- Exercise
Return the line containing "You are a GUI" together with every later line up to the end of the records, exactly and with no pictures; return nothing else.

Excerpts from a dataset

--------------------------------

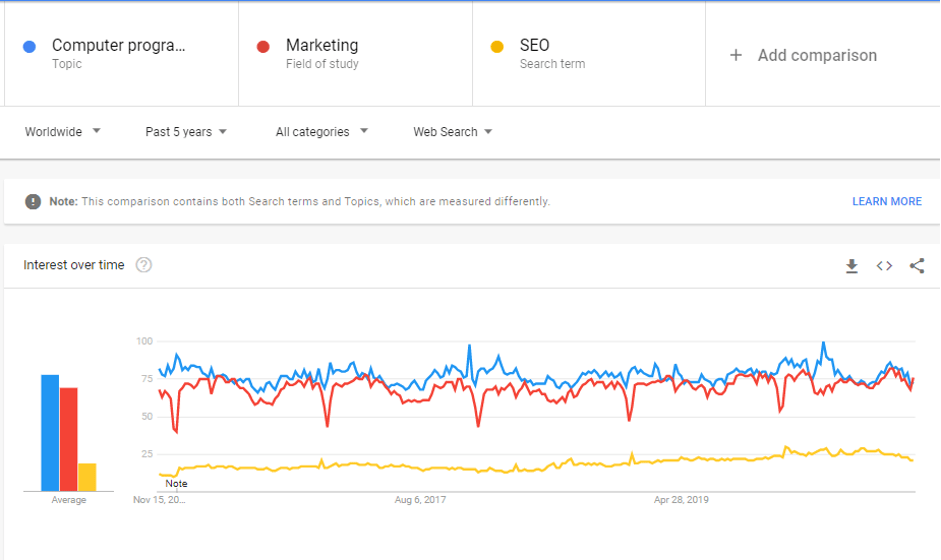Edit the SEO search term

[534, 46]
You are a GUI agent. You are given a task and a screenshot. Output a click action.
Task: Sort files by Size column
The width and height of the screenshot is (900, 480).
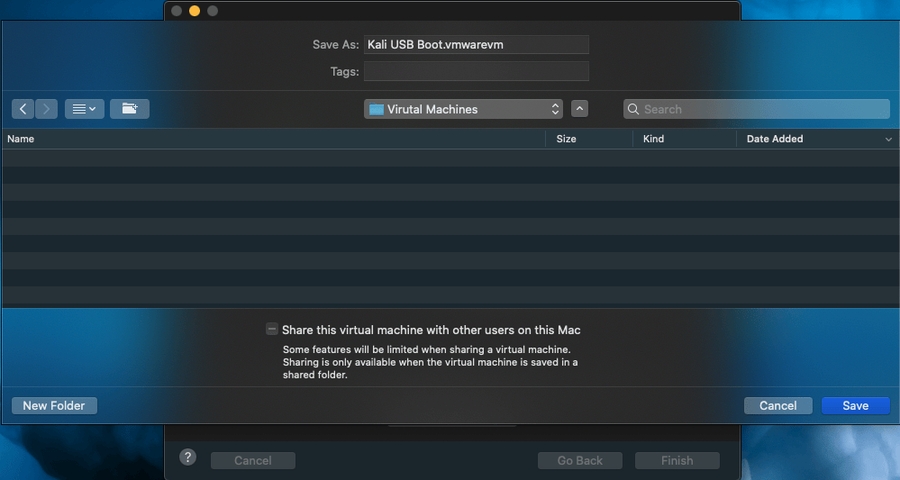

--------------------------------

- Result for this exercise
You are a GUI agent. You are given a task and a screenshot. Output a click action.
Task: Sort files by Size column
The width and height of the screenshot is (900, 480).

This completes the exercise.